= Ramusio =

Italian noble family

The noble Italian family of Ramusio (also spelled Ramnusio, Rhamnusio, Rannusio) was worth of note for literary and official ability during at least four generations.

Its original home was in Rimini, and the municipality of that city has set up a tablet on the town hall bearing an inscription which may be thus rendered:

The municipality of Rimini here records the claim of their city to the family of the Ramusios, adorned during the 15th and 16th centuries by the illustrious jurist and man of letters Paolo the elder, who rendered the work of Valturius, our fellow-citizen, into the vernacular; by the physician Girolamo, a most successful student of Oriental tongues, and the first to present Europe with a translation of Avicenna; and by Giovanni Battista, cosmographer to the Venetian republic and secretary to the Council of Ten, who bequeathed to the world that famous collection of voyages and travels, regarded in his own day as a marvellous work, and still full of authority among all civilized nations.

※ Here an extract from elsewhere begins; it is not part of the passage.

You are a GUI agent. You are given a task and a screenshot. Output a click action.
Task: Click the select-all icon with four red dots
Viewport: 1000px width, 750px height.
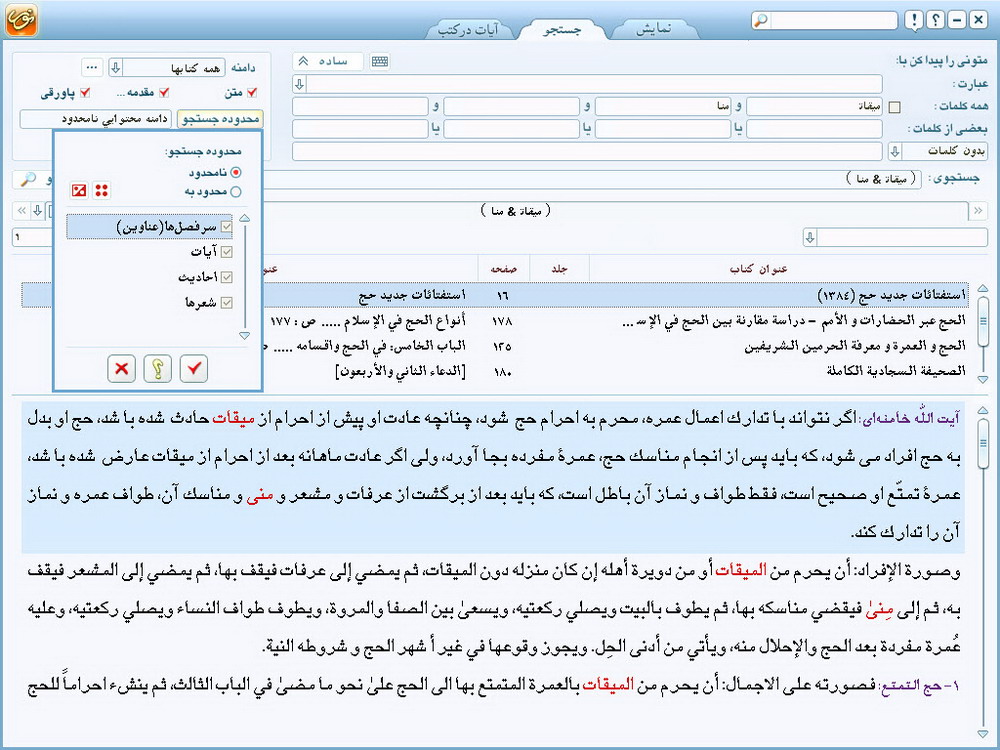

The best known of the Ramusio was Giovanni Battista Ramusio, who published Delle navigationi e viaggi, a collection of travellers’ accounts and biographies, including the accounts of Marco Polo, Niccolò Da Conti, Magellan and Giosafat Barbaro, as well as the Descrittione dell’ Africa. He also published an excerpt of Tomé Pires' work on the Indies, which had come into his hands, though he did not know the name of its author.